A remote village is beset by a series of unexplained deaths. Part Brazilian political allegory, part weird western, part body-count horror with SF touches, Bacarau is tremendous throughout, looks great, makes you think, and has Udo Kier on fine form. Recommended.

Here’s the trailer.

Fear Street: 1666 [AKA Fear Street Part Three: 1666] (2021, dir. Leigh Janiak)

The final part of the trilogy: events and characters between 1994 and 1666 are linked. A messy finale saddled with an offstage villain, variable accents, a weird lack of interest in its potentially-good ideas, and an hour of padding. Not great at all: precisely one interesting visual moment.

Here’s the trailer.

V/H/S (2012, dir. Adam Wingard, David Bruckner, Glenn McQuaid, Joe Swanberg, Ti West, Radio Silence)

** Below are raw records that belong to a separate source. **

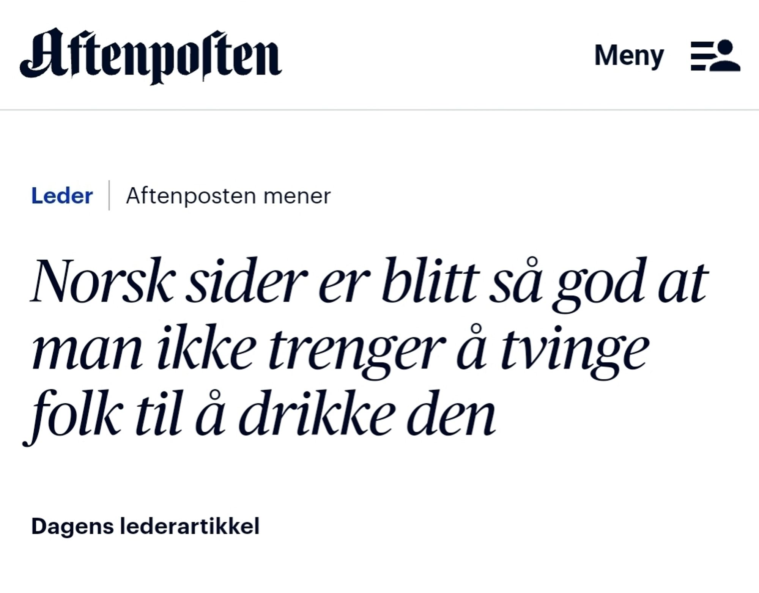Image resolution: width=759 pixels, height=593 pixels.
Task: Click the horizontal separator under the header
Action: [x=380, y=110]
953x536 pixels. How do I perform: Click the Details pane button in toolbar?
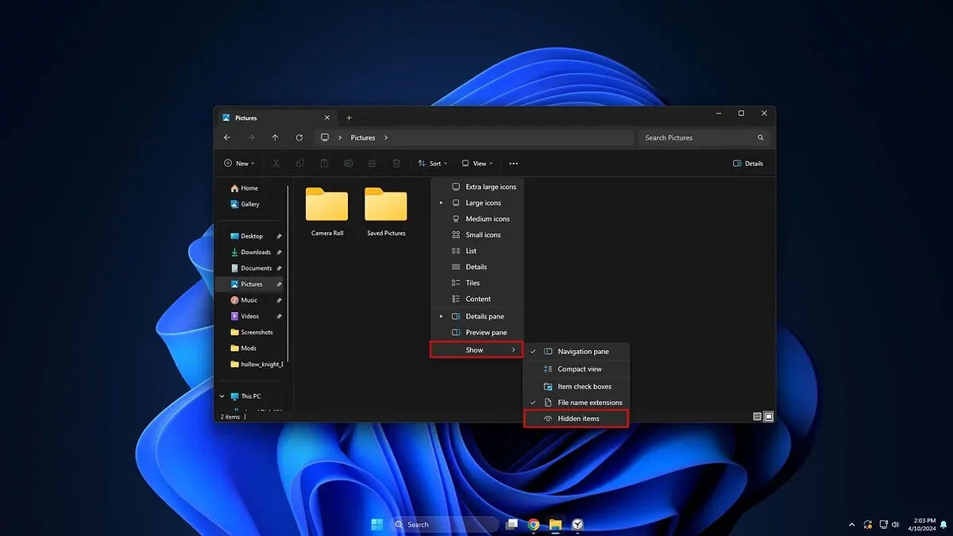[747, 164]
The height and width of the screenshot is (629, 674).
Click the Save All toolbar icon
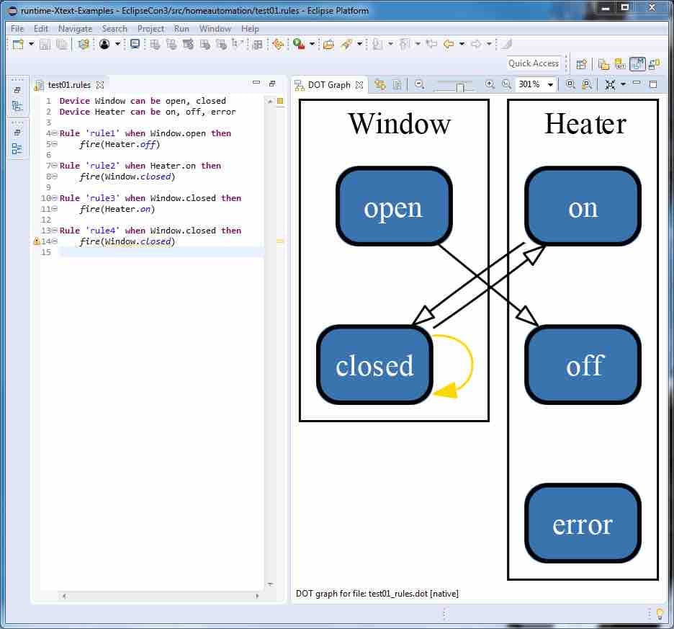pos(60,45)
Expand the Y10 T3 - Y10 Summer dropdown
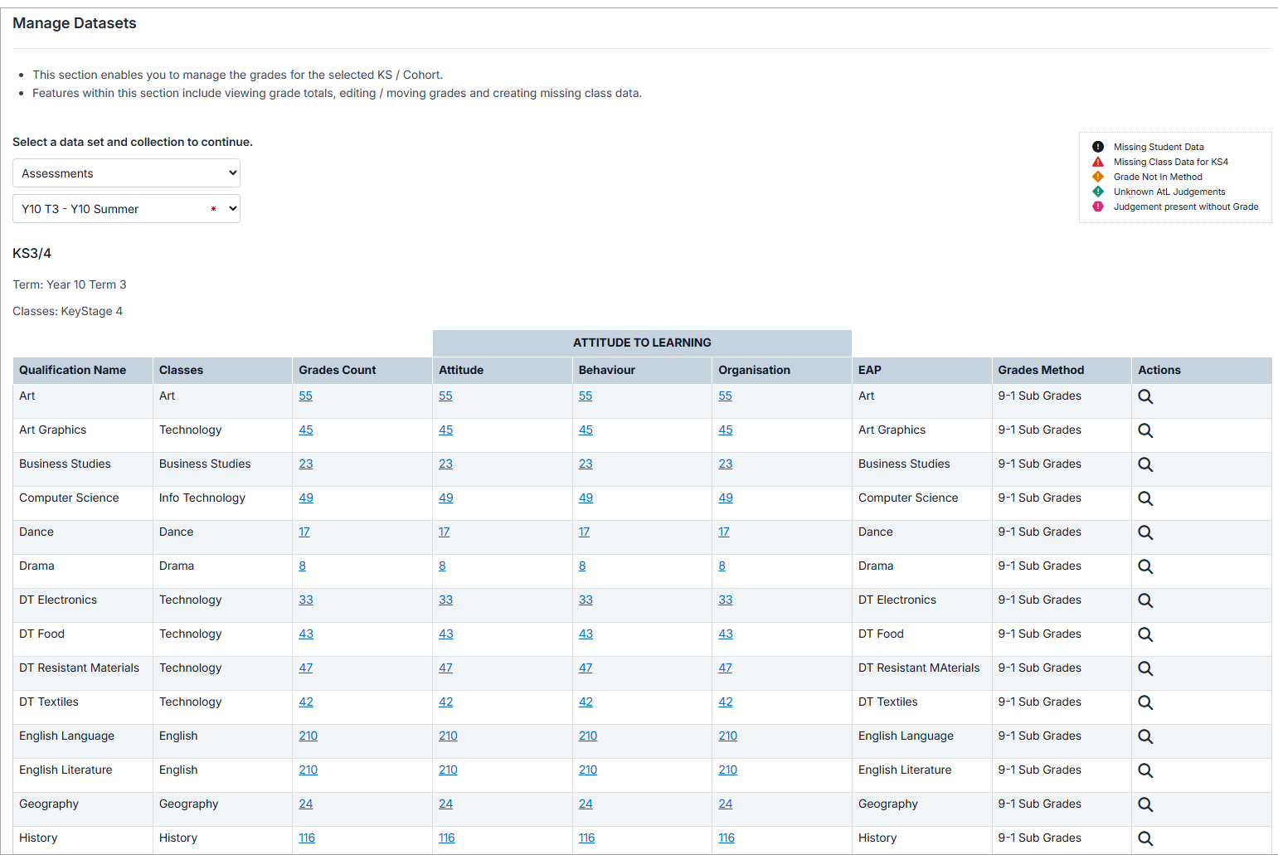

A horror anthology, linked by the contents of a video tape. Overlong (there’s a short movie too much) and at times repetitive, this is nevertheless a generally solid found-footage horror compilation, even if the dudebro-ness on display doesn’t always translate into critique. Two standout stories and the interesting credits (acting and direction) make it worth your while. Sequels followed.

Here’s the trailer.

Fear Street: 1978 [AKA Fear Street Part Two: 1978] (2021, dir. Leigh Janiak)

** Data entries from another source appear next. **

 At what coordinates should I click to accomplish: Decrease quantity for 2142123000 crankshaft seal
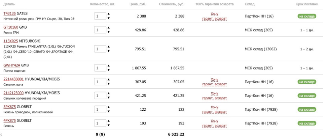[109, 98]
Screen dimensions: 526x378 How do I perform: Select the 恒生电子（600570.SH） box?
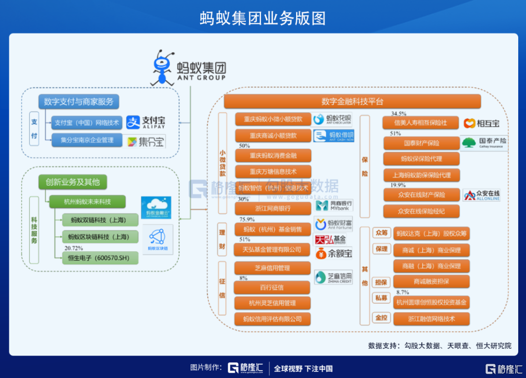pos(100,258)
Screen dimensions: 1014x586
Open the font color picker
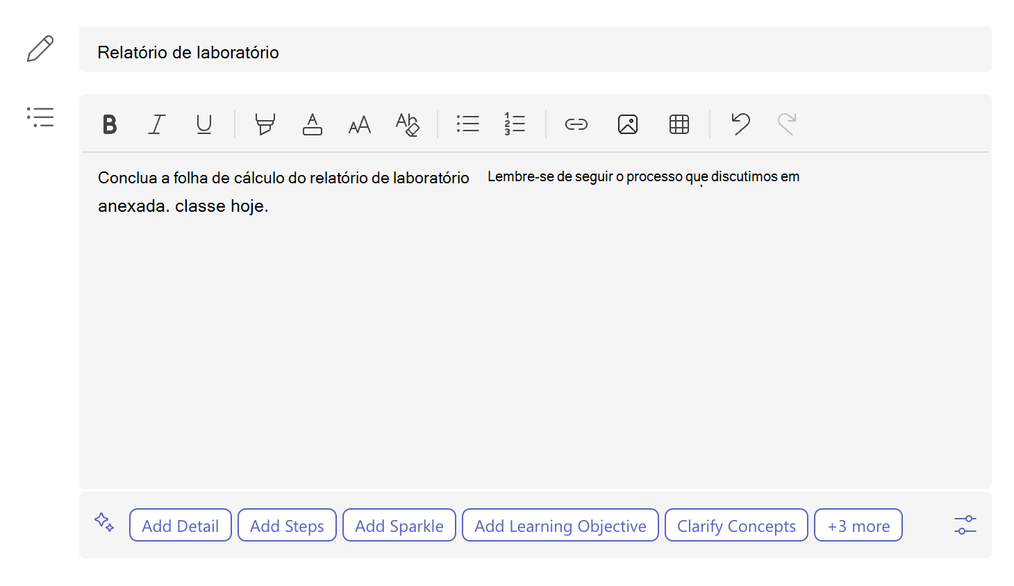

Young adult counsellors at a summer camp are targeted by one of their number who becomes possessed by a vengeful witch. Patchy middle instalment of the horror trilogy, awkwardly juxtaposing slasher pastiche with larger-scale storytelling. Makes the mistake of not grounding its horrors: good playing can’t disguise structural issues and some stupid ideas.

Here’s the trailer.

Fear Street: 1994 [AKA Fear Street Part One: 1994] (2021, dir. Leigh Janiak)

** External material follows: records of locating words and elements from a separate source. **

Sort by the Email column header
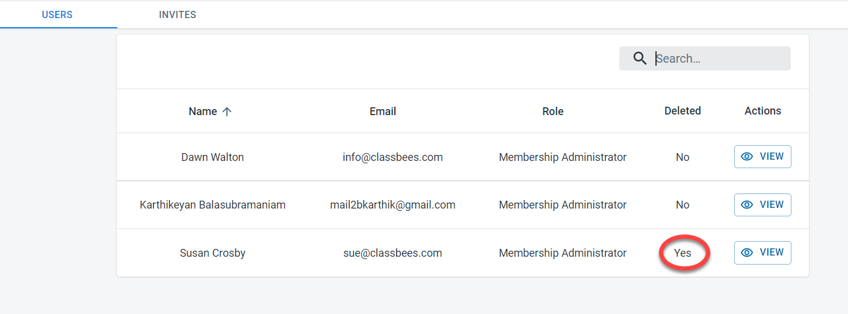Image resolution: width=848 pixels, height=314 pixels. pyautogui.click(x=383, y=111)
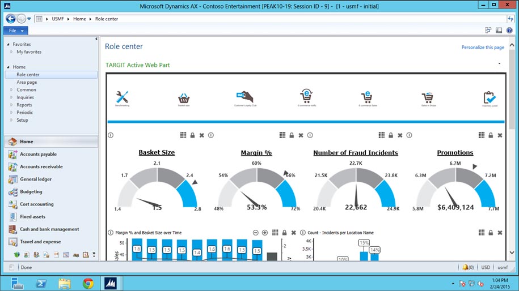This screenshot has width=519, height=291.
Task: Open the TARGIT web part dropdown arrow
Action: click(499, 63)
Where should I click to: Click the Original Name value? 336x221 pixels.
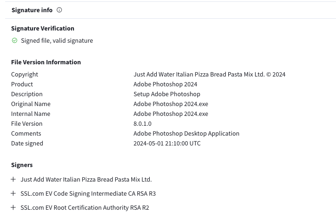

Teens in a rundown community are attacked by the latest incarnation of a cyclic horror. The first of a linked trilogy, this feels like a feature-length series opener, though settles after lumpen exposition into an OK riff on Scream via IT, while promising a more involved story. A fresh cast helps, though there’s nothing particularly new here.

Here’s the trailer.

The Woman in the Window (2021, dir. Joe Wright)

An agoraphobic and alcoholic psychiatrist believes she witnesses a murder. A strong cast and at-times confident direction can’t save this attempt to emulate a De Palma-ish emulation in turn of Hitchcock. A silly script is the main issue: good actors have little to do, though Amy Adams clearly relishes the chance to play vulnerable. Copycat did this better.